## How to complete this task
In the listing below, find the line containing "Click the Software ring icon in tree" and the line containing "Click the 数据采集 data collection sidebar icon". Repeat exactly those two lines and every line between them, nothing more.

## Supplied information
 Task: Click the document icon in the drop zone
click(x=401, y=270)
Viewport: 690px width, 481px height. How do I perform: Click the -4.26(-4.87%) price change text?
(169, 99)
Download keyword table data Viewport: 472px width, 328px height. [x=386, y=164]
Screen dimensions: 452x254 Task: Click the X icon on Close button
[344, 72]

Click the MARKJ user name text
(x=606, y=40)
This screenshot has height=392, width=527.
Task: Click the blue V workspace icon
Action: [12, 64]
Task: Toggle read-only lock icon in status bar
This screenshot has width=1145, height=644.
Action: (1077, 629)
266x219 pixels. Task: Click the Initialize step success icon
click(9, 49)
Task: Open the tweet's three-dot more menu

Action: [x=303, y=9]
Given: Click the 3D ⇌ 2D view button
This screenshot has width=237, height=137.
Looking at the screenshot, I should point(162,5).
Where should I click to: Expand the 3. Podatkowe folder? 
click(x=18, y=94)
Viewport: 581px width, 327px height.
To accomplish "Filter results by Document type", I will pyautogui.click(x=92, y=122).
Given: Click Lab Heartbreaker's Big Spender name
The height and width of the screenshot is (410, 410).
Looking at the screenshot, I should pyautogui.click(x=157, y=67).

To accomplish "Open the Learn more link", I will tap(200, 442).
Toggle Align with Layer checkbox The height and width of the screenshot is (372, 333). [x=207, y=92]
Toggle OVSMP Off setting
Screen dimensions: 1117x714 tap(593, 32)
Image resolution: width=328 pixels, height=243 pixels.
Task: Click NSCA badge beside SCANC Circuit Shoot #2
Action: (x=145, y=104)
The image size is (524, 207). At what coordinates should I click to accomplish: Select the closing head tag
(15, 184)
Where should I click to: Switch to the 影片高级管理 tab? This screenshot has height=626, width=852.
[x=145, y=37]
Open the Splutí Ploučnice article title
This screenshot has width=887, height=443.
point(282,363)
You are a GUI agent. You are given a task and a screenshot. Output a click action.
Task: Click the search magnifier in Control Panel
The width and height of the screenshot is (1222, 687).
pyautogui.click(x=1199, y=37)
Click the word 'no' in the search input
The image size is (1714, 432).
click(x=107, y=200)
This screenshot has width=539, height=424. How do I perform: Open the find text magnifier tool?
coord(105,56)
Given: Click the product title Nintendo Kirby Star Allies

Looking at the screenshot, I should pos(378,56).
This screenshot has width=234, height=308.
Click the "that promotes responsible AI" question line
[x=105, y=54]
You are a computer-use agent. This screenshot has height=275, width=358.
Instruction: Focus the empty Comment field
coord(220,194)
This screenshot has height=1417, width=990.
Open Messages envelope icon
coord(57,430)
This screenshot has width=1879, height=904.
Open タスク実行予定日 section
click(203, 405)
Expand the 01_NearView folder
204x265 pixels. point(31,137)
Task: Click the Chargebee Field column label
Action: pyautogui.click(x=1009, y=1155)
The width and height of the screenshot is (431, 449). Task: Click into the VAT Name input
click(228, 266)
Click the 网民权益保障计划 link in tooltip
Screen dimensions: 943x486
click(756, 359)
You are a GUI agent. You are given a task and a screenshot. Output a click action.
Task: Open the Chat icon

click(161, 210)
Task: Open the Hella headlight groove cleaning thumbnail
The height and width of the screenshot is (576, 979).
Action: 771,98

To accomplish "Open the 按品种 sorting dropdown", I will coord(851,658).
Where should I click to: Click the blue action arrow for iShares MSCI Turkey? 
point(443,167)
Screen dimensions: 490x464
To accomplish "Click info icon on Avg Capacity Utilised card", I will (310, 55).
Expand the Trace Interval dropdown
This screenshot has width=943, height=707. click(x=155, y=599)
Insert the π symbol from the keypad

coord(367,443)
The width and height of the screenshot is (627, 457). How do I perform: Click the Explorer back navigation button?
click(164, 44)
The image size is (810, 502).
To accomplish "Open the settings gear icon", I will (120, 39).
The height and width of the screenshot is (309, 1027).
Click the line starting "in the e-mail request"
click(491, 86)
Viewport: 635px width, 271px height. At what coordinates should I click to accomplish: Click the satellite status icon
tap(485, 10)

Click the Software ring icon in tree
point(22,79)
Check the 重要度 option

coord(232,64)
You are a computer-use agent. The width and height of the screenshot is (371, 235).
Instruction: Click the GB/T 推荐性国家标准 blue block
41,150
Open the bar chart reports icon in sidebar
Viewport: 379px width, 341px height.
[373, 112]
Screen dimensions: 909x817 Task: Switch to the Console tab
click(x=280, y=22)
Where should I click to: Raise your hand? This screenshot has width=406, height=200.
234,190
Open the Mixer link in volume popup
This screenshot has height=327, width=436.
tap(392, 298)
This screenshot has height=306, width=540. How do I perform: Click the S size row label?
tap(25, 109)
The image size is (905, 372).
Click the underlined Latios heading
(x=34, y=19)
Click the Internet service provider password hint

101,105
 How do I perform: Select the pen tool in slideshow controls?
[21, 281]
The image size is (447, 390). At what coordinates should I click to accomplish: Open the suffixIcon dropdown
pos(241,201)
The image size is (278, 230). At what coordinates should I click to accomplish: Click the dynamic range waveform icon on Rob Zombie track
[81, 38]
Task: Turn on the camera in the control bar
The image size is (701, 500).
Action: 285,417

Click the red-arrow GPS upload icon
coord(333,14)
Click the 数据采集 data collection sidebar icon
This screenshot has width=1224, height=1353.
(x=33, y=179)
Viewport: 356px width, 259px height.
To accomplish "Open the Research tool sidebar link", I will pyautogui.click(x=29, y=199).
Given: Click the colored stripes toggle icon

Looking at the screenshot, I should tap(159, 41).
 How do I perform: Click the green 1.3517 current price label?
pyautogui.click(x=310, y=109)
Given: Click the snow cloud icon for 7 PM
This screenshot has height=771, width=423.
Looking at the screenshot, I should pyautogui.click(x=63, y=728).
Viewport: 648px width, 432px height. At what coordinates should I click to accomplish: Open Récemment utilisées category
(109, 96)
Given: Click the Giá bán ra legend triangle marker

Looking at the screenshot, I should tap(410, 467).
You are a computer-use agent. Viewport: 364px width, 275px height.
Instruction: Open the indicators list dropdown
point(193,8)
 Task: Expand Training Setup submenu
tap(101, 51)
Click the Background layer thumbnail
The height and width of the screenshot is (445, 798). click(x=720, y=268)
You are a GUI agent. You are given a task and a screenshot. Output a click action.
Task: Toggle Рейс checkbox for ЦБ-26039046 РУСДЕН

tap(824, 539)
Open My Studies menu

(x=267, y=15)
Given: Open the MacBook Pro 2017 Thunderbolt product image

## Result of this exercise
Click the Software ring icon in tree
point(22,79)
Check the 重要度 option

coord(232,64)
You are a computer-use agent. The width and height of the screenshot is (371, 235).
Instruction: Click the GB/T 推荐性国家标准 blue block
41,150
Open the bar chart reports icon in sidebar
Viewport: 379px width, 341px height.
[373, 112]
Screen dimensions: 909x817 Task: Switch to the Console tab
click(x=280, y=22)
Where should I click to: Raise your hand? This screenshot has width=406, height=200.
234,190
Open the Mixer link in volume popup
This screenshot has height=327, width=436.
tap(392, 298)
This screenshot has height=306, width=540. How do I perform: Click the S size row label?
tap(25, 109)
The image size is (905, 372).
Click the underlined Latios heading
(x=34, y=19)
Click the Internet service provider password hint

101,105
 How do I perform: Select the pen tool in slideshow controls?
[21, 281]
The image size is (447, 390). At what coordinates should I click to accomplish: Open the suffixIcon dropdown
pos(241,201)
The image size is (278, 230). At what coordinates should I click to accomplish: Click the dynamic range waveform icon on Rob Zombie track
[81, 38]
Task: Turn on the camera in the control bar
The image size is (701, 500).
Action: 285,417

Click the red-arrow GPS upload icon
coord(333,14)
Click the 数据采集 data collection sidebar icon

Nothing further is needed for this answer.